Register Guidelines E-Books Search Today's Posts Mark Forums Read

Go Back   MobileRead Forums > E-Book Software > Reading and Management

Notices

Reply
 
Thread Tools Search this Thread
Old 06-12-2009, 03:53 PM   #1
remjax
Junior Member
remjax began at the beginning.
 
Posts: 9
Karma: 10
Join Date: Jan 2006
Device: toshiba E755,Zauru c1000
xml or xhtml to basic html converter

I am looking for a simple (and free) program that will take a downloaded website page and REMOVE all the special java, script, xml etc coding.

I want just as simple HTML as possible. Reason is I then zip the page and pictures to read later or store for reference.

Any such programs available?

Thanks
remjax is offline   Reply With Quote
Old 06-12-2009, 09:38 PM   #2
jgray
Fanatic
jgray ought to be getting tired of karma fortunes by now.jgray ought to be getting tired of karma fortunes by now.jgray ought to be getting tired of karma fortunes by now.jgray ought to be getting tired of karma fortunes by now.jgray ought to be getting tired of karma fortunes by now.jgray ought to be getting tired of karma fortunes by now.jgray ought to be getting tired of karma fortunes by now.jgray ought to be getting tired of karma fortunes by now.jgray ought to be getting tired of karma fortunes by now.jgray ought to be getting tired of karma fortunes by now.jgray ought to be getting tired of karma fortunes by now.
 
Posts: 512
Karma: 1018067
Join Date: Mar 2008
Device: Galaxy Tab 10.1 & Note II
HTML Tidy will do what you want. The free version has been around for years and is used by many other HTML editing programs. Notepad++ is one such program.
jgray is offline   Reply With Quote
Old 06-13-2009, 12:41 PM   #3
remjax
Junior Member
remjax began at the beginning.
 
Posts: 9
Karma: 10
Join Date: Jan 2006
Device: toshiba E755,Zauru c1000
Thanks

Thanks but unless I didn't find the option it wont do what I want.

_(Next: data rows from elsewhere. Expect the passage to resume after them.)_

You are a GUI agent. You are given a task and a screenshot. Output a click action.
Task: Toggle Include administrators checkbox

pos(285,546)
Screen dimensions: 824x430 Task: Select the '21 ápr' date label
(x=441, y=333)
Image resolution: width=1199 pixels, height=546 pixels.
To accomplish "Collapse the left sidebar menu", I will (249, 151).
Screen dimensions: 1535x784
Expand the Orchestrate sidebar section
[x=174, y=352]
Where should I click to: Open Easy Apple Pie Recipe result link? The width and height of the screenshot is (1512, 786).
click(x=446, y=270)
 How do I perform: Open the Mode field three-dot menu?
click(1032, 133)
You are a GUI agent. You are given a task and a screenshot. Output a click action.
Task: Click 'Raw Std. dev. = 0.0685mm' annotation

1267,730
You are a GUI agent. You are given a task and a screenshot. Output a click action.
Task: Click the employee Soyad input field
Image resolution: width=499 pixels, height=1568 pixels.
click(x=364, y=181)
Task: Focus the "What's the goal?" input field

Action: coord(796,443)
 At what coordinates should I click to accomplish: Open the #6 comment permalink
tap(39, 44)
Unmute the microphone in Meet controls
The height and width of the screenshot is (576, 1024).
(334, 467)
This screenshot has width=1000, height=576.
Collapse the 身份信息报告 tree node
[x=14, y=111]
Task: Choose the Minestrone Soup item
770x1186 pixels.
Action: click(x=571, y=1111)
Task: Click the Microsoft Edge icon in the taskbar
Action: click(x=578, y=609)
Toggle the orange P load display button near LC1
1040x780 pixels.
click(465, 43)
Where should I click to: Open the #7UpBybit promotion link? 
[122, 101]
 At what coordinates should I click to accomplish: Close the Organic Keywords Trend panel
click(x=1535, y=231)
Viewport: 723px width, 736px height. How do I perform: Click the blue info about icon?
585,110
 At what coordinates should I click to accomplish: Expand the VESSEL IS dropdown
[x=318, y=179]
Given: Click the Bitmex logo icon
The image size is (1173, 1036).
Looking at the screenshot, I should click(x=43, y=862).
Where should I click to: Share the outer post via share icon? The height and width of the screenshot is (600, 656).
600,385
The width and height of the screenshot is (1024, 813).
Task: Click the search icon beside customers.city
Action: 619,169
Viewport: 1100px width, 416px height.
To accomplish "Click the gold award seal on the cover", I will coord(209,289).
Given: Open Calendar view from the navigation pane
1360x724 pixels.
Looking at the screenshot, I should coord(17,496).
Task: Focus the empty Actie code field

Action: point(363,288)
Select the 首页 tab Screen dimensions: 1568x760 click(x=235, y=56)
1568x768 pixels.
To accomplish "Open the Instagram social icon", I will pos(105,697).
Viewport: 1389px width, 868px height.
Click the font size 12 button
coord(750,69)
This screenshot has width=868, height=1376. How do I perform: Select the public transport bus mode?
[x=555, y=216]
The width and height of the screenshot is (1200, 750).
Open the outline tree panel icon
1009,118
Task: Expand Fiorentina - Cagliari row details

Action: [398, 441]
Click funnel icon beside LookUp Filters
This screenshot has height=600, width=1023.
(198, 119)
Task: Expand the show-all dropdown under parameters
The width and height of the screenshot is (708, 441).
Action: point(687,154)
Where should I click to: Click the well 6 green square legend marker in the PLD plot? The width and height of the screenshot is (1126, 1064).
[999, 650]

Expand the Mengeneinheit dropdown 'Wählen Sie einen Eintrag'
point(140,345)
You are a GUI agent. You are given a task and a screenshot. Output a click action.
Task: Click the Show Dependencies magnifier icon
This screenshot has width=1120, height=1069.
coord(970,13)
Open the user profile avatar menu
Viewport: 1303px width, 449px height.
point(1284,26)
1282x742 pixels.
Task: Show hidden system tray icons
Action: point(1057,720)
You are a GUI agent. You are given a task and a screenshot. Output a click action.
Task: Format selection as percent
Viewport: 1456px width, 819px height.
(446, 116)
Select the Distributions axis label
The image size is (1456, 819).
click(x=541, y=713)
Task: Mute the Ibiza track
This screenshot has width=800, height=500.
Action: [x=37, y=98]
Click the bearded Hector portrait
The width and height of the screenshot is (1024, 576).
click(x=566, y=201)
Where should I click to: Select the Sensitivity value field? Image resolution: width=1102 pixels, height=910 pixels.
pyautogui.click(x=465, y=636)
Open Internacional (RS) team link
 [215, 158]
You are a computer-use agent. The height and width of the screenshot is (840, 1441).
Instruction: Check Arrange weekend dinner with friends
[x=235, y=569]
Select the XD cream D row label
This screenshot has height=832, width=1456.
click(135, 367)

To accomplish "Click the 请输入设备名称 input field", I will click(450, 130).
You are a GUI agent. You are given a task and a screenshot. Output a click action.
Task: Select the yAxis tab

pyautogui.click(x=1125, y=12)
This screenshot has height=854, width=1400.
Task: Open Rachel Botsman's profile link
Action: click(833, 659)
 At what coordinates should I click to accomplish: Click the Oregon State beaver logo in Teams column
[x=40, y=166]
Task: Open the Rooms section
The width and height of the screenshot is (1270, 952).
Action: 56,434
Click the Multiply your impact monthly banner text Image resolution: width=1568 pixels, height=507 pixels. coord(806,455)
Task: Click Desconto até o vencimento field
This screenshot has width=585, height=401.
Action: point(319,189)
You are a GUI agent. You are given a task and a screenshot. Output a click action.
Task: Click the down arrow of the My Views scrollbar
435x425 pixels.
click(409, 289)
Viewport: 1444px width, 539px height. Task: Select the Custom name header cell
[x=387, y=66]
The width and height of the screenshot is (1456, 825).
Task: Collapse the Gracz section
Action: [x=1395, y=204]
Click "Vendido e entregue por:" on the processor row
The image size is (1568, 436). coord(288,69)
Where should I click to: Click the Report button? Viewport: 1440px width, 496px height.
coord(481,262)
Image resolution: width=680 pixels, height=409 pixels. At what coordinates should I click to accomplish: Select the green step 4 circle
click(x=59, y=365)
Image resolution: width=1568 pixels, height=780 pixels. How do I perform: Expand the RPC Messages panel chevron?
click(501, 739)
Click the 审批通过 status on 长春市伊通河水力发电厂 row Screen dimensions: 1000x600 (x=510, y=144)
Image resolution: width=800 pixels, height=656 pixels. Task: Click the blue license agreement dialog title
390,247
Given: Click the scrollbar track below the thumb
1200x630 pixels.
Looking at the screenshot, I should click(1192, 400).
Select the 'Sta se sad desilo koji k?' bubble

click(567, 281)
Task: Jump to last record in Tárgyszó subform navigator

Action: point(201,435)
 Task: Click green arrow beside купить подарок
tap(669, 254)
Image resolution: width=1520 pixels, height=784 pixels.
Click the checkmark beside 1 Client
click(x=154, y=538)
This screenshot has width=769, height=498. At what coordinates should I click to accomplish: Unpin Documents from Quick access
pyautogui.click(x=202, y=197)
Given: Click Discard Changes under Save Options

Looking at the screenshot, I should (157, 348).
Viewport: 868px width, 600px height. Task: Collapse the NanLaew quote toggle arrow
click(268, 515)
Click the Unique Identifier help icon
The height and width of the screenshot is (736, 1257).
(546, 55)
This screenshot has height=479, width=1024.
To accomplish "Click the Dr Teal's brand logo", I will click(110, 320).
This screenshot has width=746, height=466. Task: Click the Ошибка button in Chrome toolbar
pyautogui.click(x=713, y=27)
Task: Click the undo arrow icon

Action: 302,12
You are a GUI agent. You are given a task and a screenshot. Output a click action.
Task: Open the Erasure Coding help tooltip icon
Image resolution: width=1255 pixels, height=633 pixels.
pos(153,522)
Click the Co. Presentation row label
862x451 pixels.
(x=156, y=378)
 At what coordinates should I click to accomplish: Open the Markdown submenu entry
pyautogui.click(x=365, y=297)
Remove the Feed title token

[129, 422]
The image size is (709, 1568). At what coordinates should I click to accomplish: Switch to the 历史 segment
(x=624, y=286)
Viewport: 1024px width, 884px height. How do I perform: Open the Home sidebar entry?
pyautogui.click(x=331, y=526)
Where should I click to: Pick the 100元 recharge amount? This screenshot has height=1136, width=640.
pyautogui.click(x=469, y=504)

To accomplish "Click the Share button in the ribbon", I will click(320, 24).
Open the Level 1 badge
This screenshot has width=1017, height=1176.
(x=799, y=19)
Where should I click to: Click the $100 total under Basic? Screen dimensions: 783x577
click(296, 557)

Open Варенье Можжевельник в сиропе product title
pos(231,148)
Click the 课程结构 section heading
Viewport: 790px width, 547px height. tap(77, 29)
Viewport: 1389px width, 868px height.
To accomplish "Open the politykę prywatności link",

As an example...I want to remove all "SPAN" , "div", etc codes and replace them with simple HTML codes

<span italic> to <I> for example. I want to shrink the page as much as possible.
before zipping it.
remjax is offline   Reply With Quote
Old 06-13-2009, 03:41 PM   #4
susan_cassidy
Wizard
susan_cassidy ought to be getting tired of karma fortunes by now.susan_cassidy ought to be getting tired of karma fortunes by now.susan_cassidy ought to be getting tired of karma fortunes by now.susan_cassidy ought to be getting tired of karma fortunes by now.susan_cassidy ought to be getting tired of karma fortunes by now.susan_cassidy ought to be getting tired of karma fortunes by now.susan_cassidy ought to be getting tired of karma fortunes by now.susan_cassidy ought to be getting tired of karma fortunes by now.susan_cassidy ought to be getting tired of karma fortunes by now.susan_cassidy ought to be getting tired of karma fortunes by now.susan_cassidy ought to be getting tired of karma fortunes by now.
 
Posts: 1,735
Karma: 1643110
Join Date: Jan 2009
Device: Kindle, iPad (not used much for reading)
I don't think <span italic> is valid html, so maybe that is why the program couldn't fix it. It would normally be <span style="font-style:italic"> or similar. Or, <span><i>xxx</i></span>.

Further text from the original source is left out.